MillerKnoll Inc (MLKN)

Solvency ratios

May 31, 2025 May 31, 2024 Jun 3, 2023 May 31, 2023 May 31, 2022
Debt-to-assets ratio 0.00 0.32 0.00 0.00
Debt-to-capital ratio 0.00 0.49 0.00 0.00
Debt-to-equity ratio 0.00 0.95 0.00 0.00
Financial leverage ratio 2.92 2.98 2.98 3.16

The solvency analysis of MillerKnoll Inc. based on the provided ratios indicates a generally conservative financial position throughout the reported periods. The Debt-to-assets ratio remains at zero for May 31, 2022, and May 31, 2023, suggesting that the company did not have any reported debt related to total assets during these periods.

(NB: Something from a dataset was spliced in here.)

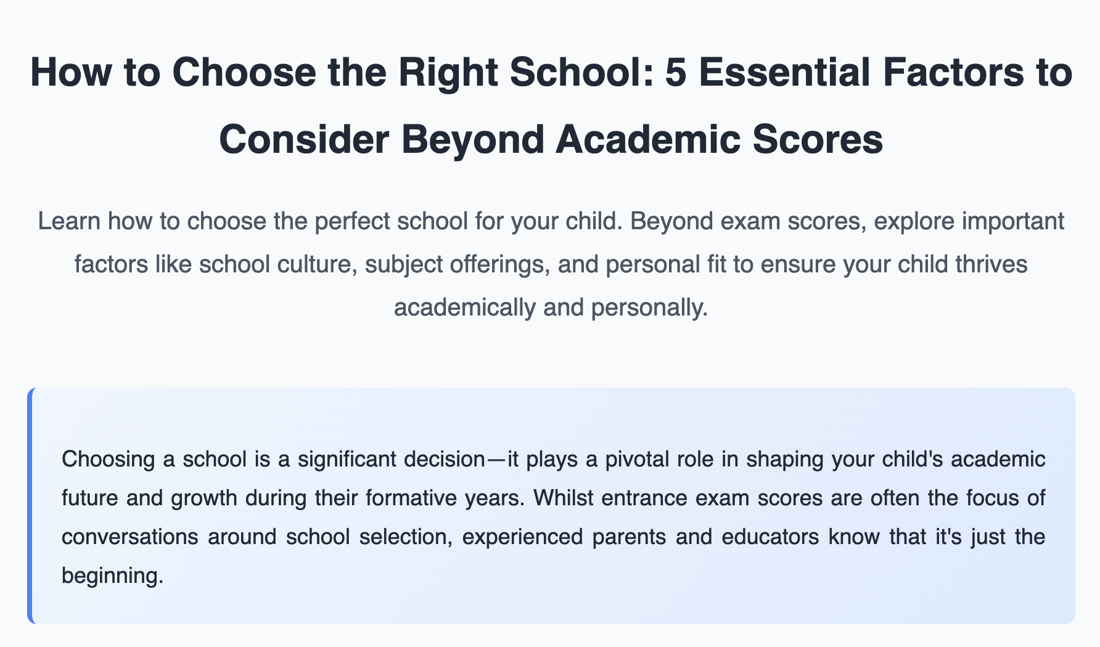
Task: Click "academically and personally." subtitle line
Action: tap(551, 307)
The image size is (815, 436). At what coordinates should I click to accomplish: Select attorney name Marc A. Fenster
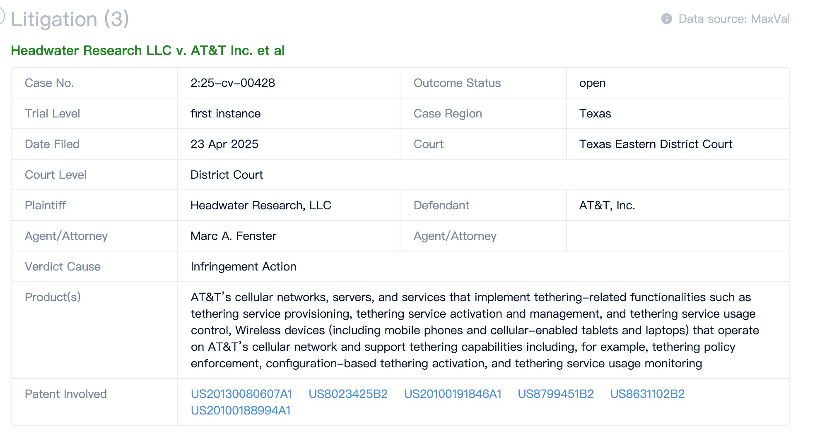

There is a notable increase to 0.32 on June 3, 2023, which signals that MillerKnoll assumed some level of debt significant enough to constitute approximately 32% of its total assets at that date. However, this ratio returns to zero by May 31, 2024, indicating the company may have reduced or repaid this debt or that the increase was temporary.

Similarly, the Debt-to-capital ratio follows this pattern, remaining at zero for the earlier periods and rising to 0.49 on June 3, 2023. This escalation denotes an increased proportion of debt in the company's overall capital structure at that specific date, with nearly half of the capital being financed through debt. By May 31, 2024, the ratio reverts to zero, implying a repayment or restructuring of liabilities.

The Debt-to-equity ratio aligns with these observations, maintaining a zero level for May 2022 and 2023, followed by a significant increase to 0.95 on June 3, 2023. This indicates that at that point, debt nearly equated to equity, reflecting a moderate shift toward leverage. The subsequent period shows a return to zero, reinforcing the notion of debt reduction or elimination.

The Financial leverage ratio, which measures the extent to which the company's assets are financed through debt relative to equity, shows a decreasing trend from 3.16 in May 2022 to 2.98 in May 2023 and remains steady at 2.98 on June 3, 2023. The ratio continues to slightly decline to 2.92 by May 2024, suggesting a modest reduction in overall financial leverage over time.

In summary, MillerKnoll Inc. appeared to operate with minimal or no debt obligations for most periods, maintaining a conservative capital structure. The temporary increases in debt ratios around June 3, 2023, suggest a brief period of leveraging that was subsequently offset by repayment or restructuring, reverting to a low or zero-debt position. The consistent decrease in the financial leverage ratio further underscores a conservative approach to leverage, emphasizing a stable or improving solvency profile over the analyzed periods.


Coverage ratios

May 31, 2025 May 31, 2024 Jun 3, 2023 May 31, 2023 May 31, 2022
Interest coverage 2.31 1.63 1.72 0.77

The interest coverage ratios of MillerKnoll Inc. over the reported periods exhibit significant variations, reflecting the company's changing capacity to meet its interest obligations from operating earnings. As of May 31, 2022, the interest coverage ratio was 0.77, indicating that the company's earnings before interest and taxes (EBIT) were insufficient to cover interest expenses, suggesting potential financial distress or reliance on non-operating income sources to meet interest obligations at that time.

By May 31, 2023, the interest coverage ratio improved markedly to 1.72, signifying a substantial increase in EBIT relative to interest expenses. This improvement suggests that the company strengthened its operating profitability or reduced its interest burden, enhancing its ability to service its debt.

Further data points for June 3, 2023, show a slightly decline to 1.63, maintaining an overall elevated coverage ratio compared to the previous year but indicating some stabilization rather than continuous growth. Moving forward to May 31, 2024, the ratio increased further to 2.31, reflecting a robust improvement in earnings capacity and offering a stronger cushion for interest payments.

The data for May 31, 2025 is not provided, marked as a dash, which may indicate incomplete data or that the period is forecasted or projected and not yet actual. Without available figures for this date, it is not possible to assess the company's interest coverage beyond May 2024.

Overall, the trend from 2022 to 2024 suggests that MillerKnoll Inc. has been progressively strengthening its ability to cover interest expenses, moving from a potentially precarious position to a more sustainable and comfortable level of coverage. This progression indicates improved operational efficiency, profitability, or a combination of both, which may bolster investor confidence concerning the company's debt management and financial stability.